> _Exercise task_: Can you rename "computer-use agent" to "screen assistant" throughout the items below and give them back with everything else unchanged?

> _Material for this task_:
^^^^

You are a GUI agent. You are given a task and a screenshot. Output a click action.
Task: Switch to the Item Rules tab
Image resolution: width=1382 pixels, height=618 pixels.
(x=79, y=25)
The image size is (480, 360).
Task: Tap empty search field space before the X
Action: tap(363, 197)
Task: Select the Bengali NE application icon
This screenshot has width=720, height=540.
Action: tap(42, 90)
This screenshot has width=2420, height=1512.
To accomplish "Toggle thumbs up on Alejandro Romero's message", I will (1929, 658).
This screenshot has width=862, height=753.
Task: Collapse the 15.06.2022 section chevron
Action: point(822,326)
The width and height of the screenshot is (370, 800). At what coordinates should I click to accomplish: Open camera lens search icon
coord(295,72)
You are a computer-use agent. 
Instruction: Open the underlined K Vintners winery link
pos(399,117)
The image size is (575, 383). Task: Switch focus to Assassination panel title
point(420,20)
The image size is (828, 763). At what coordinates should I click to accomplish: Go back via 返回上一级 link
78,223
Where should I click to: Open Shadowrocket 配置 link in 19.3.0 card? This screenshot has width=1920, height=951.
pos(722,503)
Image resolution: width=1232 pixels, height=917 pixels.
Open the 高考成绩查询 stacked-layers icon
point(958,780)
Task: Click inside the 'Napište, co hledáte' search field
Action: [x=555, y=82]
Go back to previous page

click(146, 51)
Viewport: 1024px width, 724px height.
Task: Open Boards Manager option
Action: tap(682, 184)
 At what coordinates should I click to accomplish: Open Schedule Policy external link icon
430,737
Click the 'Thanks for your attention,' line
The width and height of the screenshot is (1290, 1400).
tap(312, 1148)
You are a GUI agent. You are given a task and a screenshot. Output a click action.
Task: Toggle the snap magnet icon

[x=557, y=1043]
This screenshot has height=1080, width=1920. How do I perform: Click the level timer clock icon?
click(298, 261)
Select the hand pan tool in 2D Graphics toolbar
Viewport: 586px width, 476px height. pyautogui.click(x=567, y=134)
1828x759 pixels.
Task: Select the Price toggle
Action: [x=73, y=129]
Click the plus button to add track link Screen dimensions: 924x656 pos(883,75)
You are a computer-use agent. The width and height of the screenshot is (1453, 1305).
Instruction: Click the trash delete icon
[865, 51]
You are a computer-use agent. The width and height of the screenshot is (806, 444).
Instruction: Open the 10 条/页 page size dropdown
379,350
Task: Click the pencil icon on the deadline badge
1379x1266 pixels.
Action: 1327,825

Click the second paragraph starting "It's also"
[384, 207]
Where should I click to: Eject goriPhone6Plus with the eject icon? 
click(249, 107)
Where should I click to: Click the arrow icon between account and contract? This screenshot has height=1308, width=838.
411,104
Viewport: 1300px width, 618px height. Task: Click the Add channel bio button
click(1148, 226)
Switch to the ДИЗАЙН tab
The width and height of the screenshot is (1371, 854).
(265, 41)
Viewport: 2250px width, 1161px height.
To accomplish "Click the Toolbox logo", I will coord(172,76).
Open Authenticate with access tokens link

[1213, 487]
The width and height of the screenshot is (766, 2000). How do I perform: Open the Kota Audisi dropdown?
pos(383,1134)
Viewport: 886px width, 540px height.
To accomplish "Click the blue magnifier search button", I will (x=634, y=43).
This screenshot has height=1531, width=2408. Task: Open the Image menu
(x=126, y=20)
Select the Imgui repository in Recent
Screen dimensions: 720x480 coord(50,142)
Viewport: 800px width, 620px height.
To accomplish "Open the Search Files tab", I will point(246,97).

^^^^

> _Full solution_:
You are a GUI agent. You are given a task and a screenshot. Output a click action.
Task: Switch to the Item Rules tab
Image resolution: width=1382 pixels, height=618 pixels.
(x=79, y=25)
The image size is (480, 360).
Task: Tap empty search field space before the X
Action: tap(363, 197)
Task: Select the Bengali NE application icon
This screenshot has width=720, height=540.
Action: tap(42, 90)
This screenshot has width=2420, height=1512.
To accomplish "Toggle thumbs up on Alejandro Romero's message", I will (1929, 658).
This screenshot has width=862, height=753.
Task: Collapse the 15.06.2022 section chevron
Action: point(822,326)
The width and height of the screenshot is (370, 800). At what coordinates should I click to accomplish: Open camera lens search icon
coord(295,72)
You are a screen assistant. 
Instruction: Open the underlined K Vintners winery link
pos(399,117)
The image size is (575, 383). Task: Switch focus to Assassination panel title
point(420,20)
The image size is (828, 763). At what coordinates should I click to accomplish: Go back via 返回上一级 link
78,223
Where should I click to: Open Shadowrocket 配置 link in 19.3.0 card? This screenshot has width=1920, height=951.
pos(722,503)
Image resolution: width=1232 pixels, height=917 pixels.
Open the 高考成绩查询 stacked-layers icon
point(958,780)
Task: Click inside the 'Napište, co hledáte' search field
Action: [x=555, y=82]
Go back to previous page

click(146, 51)
Viewport: 1024px width, 724px height.
Task: Open Boards Manager option
Action: tap(682, 184)
 At what coordinates should I click to accomplish: Open Schedule Policy external link icon
430,737
Click the 'Thanks for your attention,' line
The width and height of the screenshot is (1290, 1400).
tap(312, 1148)
You are a GUI agent. You are given a task and a screenshot. Output a click action.
Task: Toggle the snap magnet icon

[x=557, y=1043]
This screenshot has height=1080, width=1920. How do I perform: Click the level timer clock icon?
click(298, 261)
Select the hand pan tool in 2D Graphics toolbar
Viewport: 586px width, 476px height. pyautogui.click(x=567, y=134)
1828x759 pixels.
Task: Select the Price toggle
Action: [x=73, y=129]
Click the plus button to add track link Screen dimensions: 924x656 pos(883,75)
You are a screen assistant. The width and height of the screenshot is (1453, 1305).
Instruction: Click the trash delete icon
[865, 51]
You are a screen assistant. The width and height of the screenshot is (806, 444).
Instruction: Open the 10 条/页 page size dropdown
379,350
Task: Click the pencil icon on the deadline badge
1379x1266 pixels.
Action: 1327,825

Click the second paragraph starting "It's also"
[384, 207]
Where should I click to: Eject goriPhone6Plus with the eject icon? 
click(249, 107)
Where should I click to: Click the arrow icon between account and contract? This screenshot has height=1308, width=838.
411,104
Viewport: 1300px width, 618px height. Task: Click the Add channel bio button
click(1148, 226)
Switch to the ДИЗАЙН tab
The width and height of the screenshot is (1371, 854).
(265, 41)
Viewport: 2250px width, 1161px height.
To accomplish "Click the Toolbox logo", I will coord(172,76).
Open Authenticate with access tokens link

[1213, 487]
The width and height of the screenshot is (766, 2000). How do I perform: Open the Kota Audisi dropdown?
pos(383,1134)
Viewport: 886px width, 540px height.
To accomplish "Click the blue magnifier search button", I will (x=634, y=43).
This screenshot has height=1531, width=2408. Task: Open the Image menu
(x=126, y=20)
Select the Imgui repository in Recent
Screen dimensions: 720x480 coord(50,142)
Viewport: 800px width, 620px height.
To accomplish "Open the Search Files tab", I will point(246,97).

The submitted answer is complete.